QUOTED TEXT:
****************

Thanks for the response.

I ground one of the blanks to about 600 today, and etched it in FC. There is a bit of hamon around .5 long near the tip. No trace of a hamon elsewhere. I didn't do anything different to these in terms of HT or application of satanite, just did not grind them. Not quite sure why I didn't get a hamon this time. When grinding before HT, my hamon success rate has always been 100%. This makes me question the HT quality on these, so I'm going to throw them away.

The only thing that I can come up with is that perhaps the quench wasn't fast enough for an unground blank?

I may just have to go back to grinding before HT on 1095. Not really a big deal except on my chisel ground pieces.
 
Shame to throw them away, could any be re-heat treated?

So just to clarify, all else being equal there would be no difference in the quality and aesthetic features of the hamon if an unground blank of was clayed and HT'ed?
So the only advantage to grinding clay coated blades pre HT is to save on time/belts by grinding in the annealed state?
 
Shame to throw them away, could any be re-heat treated?

I'm not sure. I don't know if the poor hamon might remain after the 2nd heat treat. I'm also unsure if anything different needs to be done to "re-heat treat" a blade. I'd rather be safe and just cut out more blanks than possibly letting a bad knife get out.

****************

ITEMS:
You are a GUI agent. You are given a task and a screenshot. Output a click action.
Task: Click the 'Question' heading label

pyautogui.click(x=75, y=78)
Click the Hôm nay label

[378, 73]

****************

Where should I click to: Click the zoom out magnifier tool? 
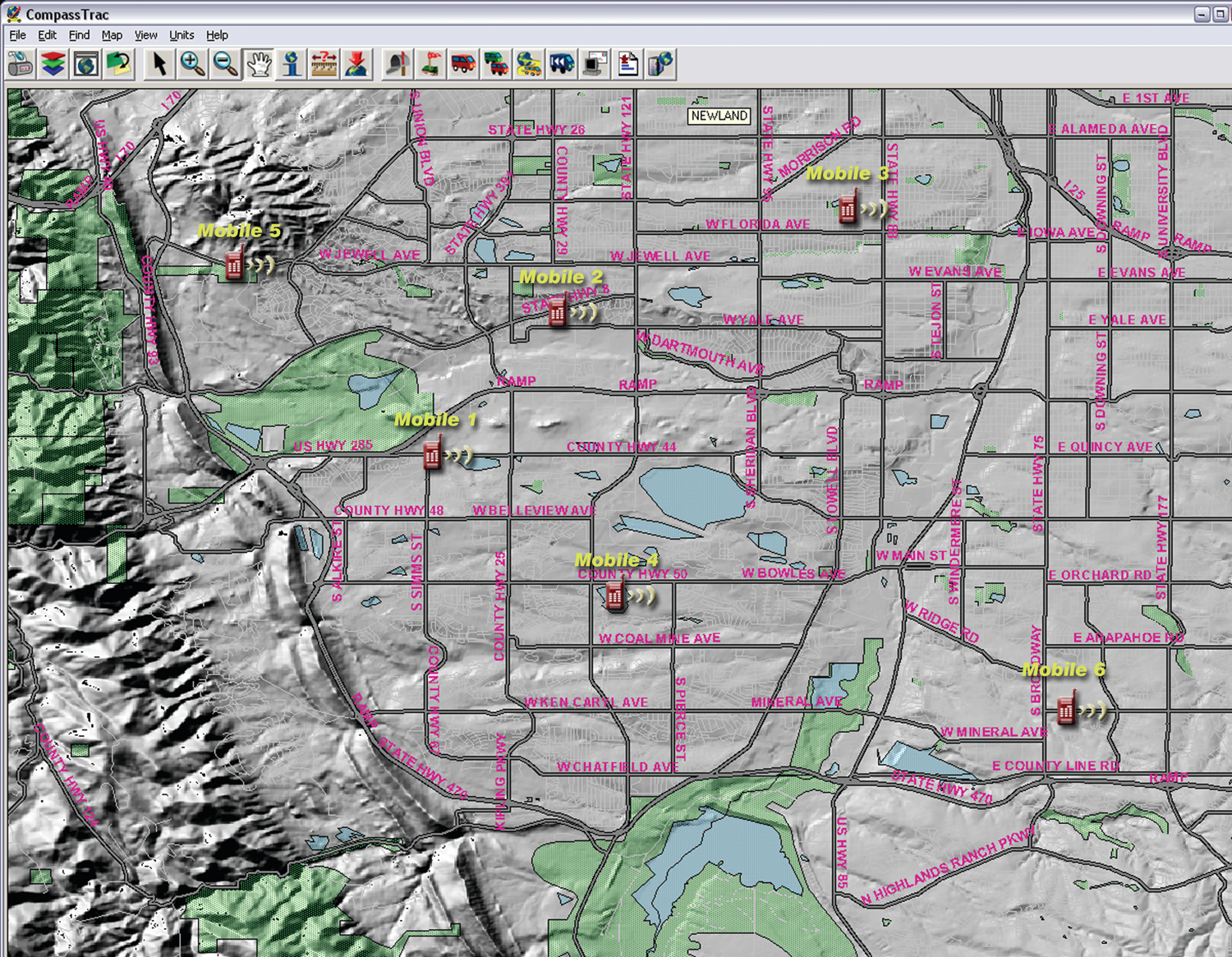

****************

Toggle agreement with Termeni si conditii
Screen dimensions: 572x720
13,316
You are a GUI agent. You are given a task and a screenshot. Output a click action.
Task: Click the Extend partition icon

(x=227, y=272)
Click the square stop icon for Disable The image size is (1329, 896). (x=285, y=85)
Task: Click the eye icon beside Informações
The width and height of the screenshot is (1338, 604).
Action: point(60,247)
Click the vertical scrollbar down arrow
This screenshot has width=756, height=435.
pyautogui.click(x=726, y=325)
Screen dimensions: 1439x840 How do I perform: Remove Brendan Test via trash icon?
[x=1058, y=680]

****************

EXERCISE INSTRUCTIONS:
1. Copy a passage from the hamon discussion word for word, starting at the words "Thanks for the" and stopping after "an unground blank?".
2. Say whether each statement agrees with the hamon discussion, answering yes or no and quoting the words that decide it. (a) The poster ground one blank to about 600 and then etched it in FC. (b) The hamon on the etched blank runs along the whole blade. (c) The poster plans to keep the blanks and heat treat them again.
The items have no connection to the hamon discussion.

TASK RESULTS:
1.
Thanks for the response.

I ground one of the blanks to about 600 today, and etched it in FC. There is a bit of hamon around .5 long near the tip. No trace of a hamon elsewhere. I didn't do anything different to these in terms of HT or application of satanite, just did not grind them. Not quite sure why I didn't get a hamon this time. When grinding before HT, my hamon success rate has always been 100%. This makes me question the HT quality on these, so I'm going to throw them away.

The only thing that I can come up with is that perhaps the quench wasn't fast enough for an unground blank?

2.
(a) Yes: "I ground one of the blanks to about 600 today, and etched it in FC."
(b) No: "There is a bit of hamon around .5 long near the tip. No trace of a hamon elsewhere."
(c) No: "This makes me question the HT quality on these, so I'm going to throw them away."